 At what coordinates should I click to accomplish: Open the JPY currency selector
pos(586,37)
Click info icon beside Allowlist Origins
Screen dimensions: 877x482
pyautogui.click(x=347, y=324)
...
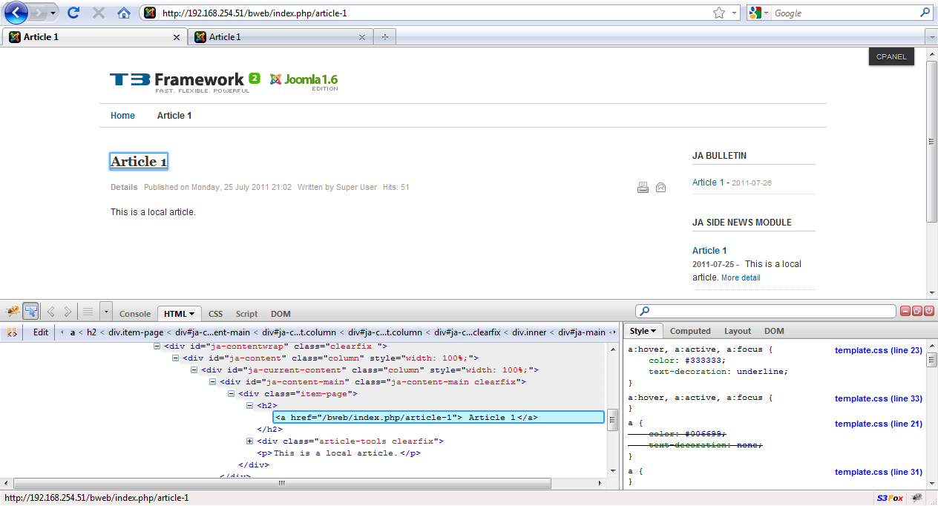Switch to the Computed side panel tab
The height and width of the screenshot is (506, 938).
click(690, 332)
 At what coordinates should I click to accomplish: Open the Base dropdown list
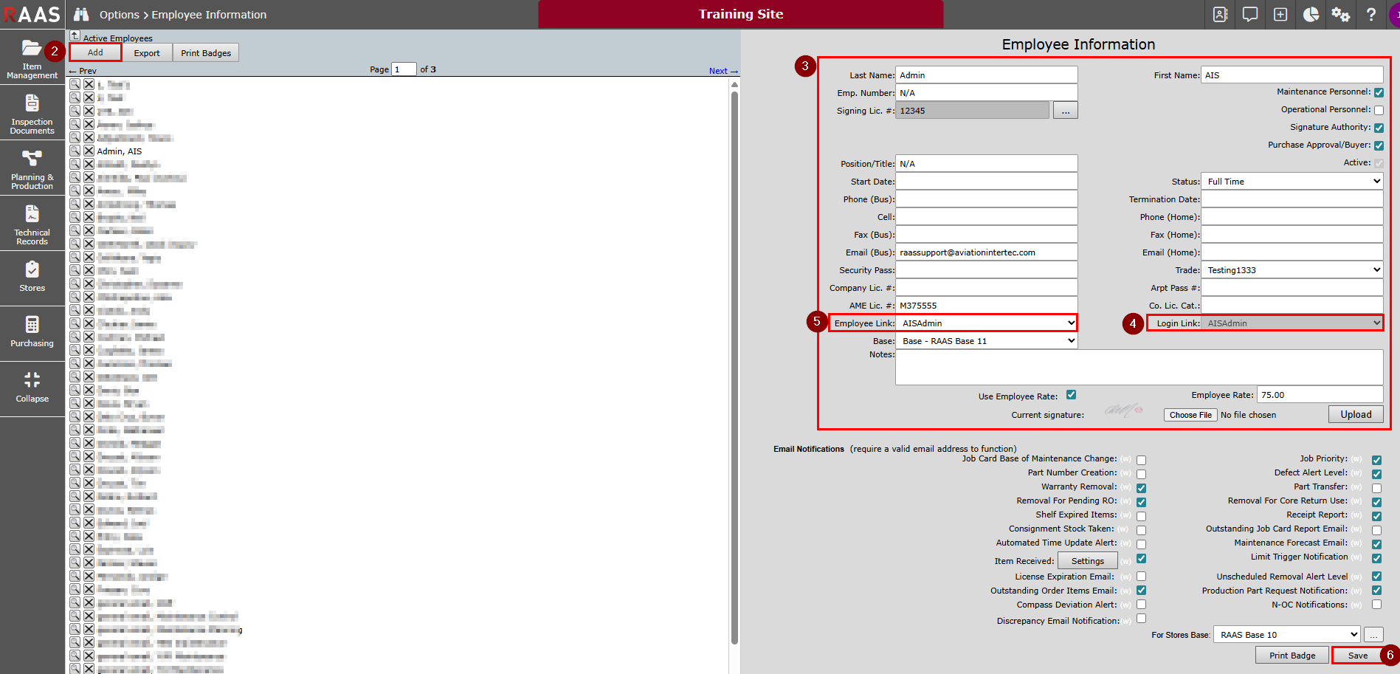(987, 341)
...
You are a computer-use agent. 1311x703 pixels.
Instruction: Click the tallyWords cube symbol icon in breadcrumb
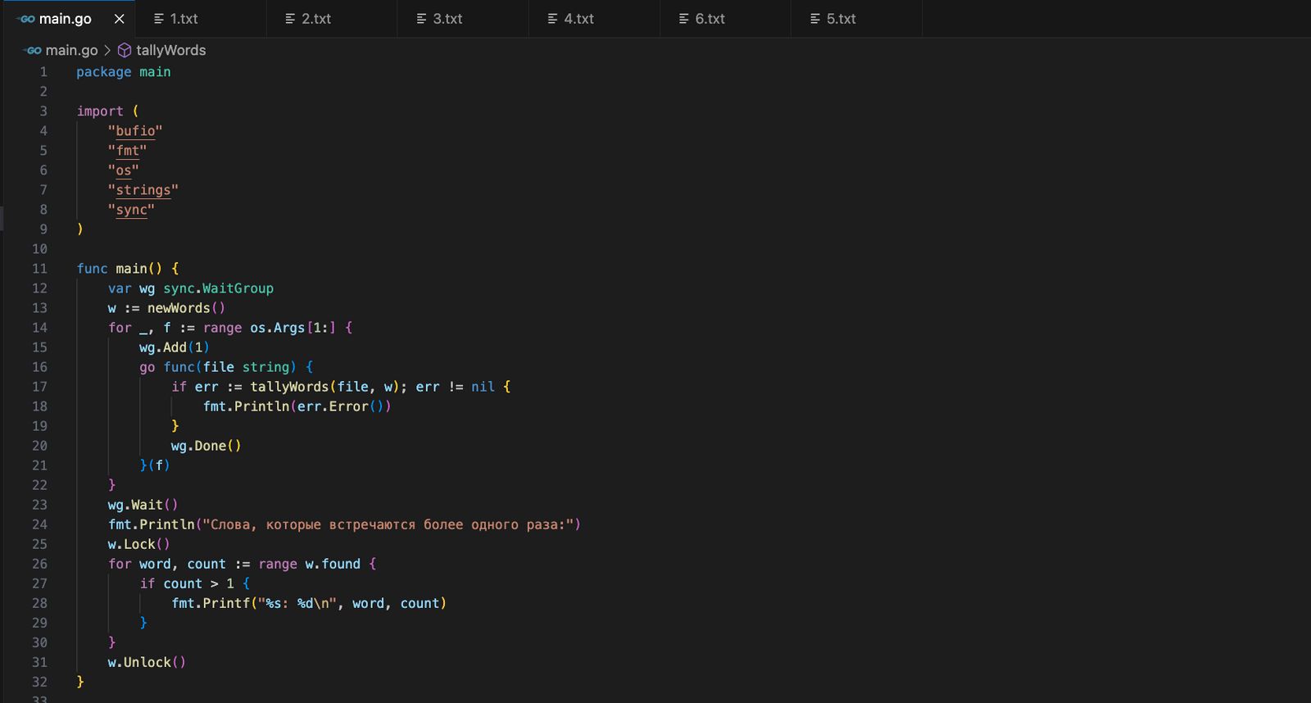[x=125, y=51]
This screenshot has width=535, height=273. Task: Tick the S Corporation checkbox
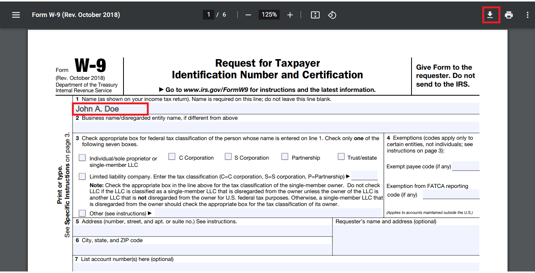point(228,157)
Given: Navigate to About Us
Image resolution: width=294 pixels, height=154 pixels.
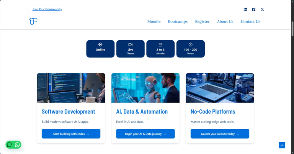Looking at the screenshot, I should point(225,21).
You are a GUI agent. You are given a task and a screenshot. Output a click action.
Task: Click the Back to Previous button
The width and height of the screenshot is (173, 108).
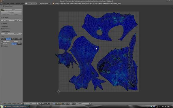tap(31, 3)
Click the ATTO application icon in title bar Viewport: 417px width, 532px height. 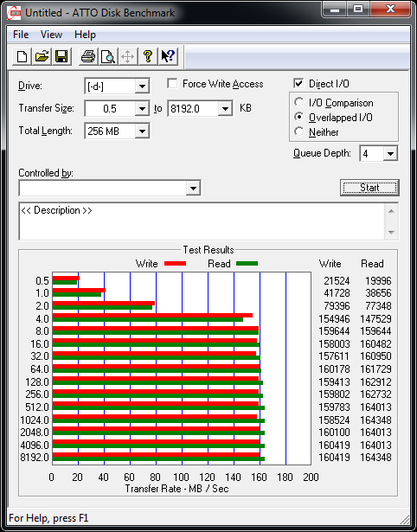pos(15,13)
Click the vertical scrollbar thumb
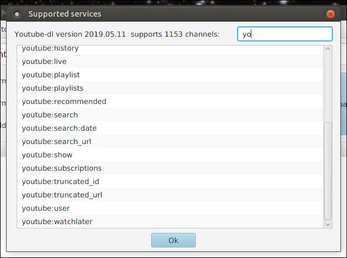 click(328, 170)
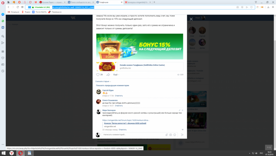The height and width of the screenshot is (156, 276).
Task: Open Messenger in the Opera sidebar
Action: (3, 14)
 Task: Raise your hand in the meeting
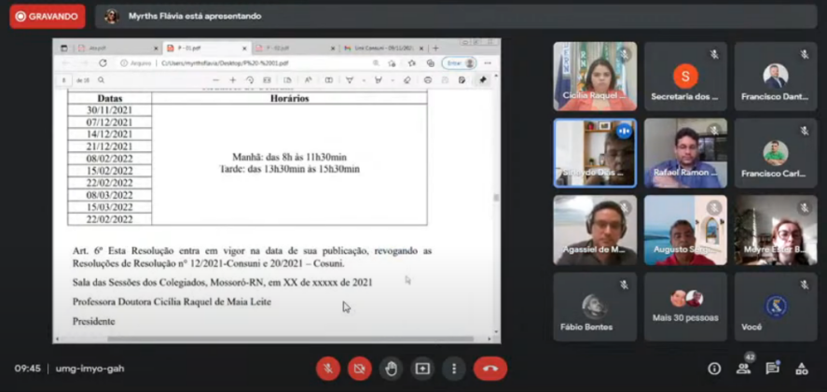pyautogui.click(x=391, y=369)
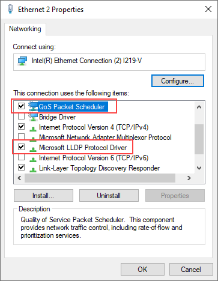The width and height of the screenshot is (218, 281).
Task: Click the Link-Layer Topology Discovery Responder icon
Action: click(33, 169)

▶ [What is expected] Check each line of the entries above, and show every one holding the word "agent".

▶ [Completed task]
You are a computer-use agent. 1311x703 pixels.
You are a GUI agent. You are given a task and a screenshot. Output a click action.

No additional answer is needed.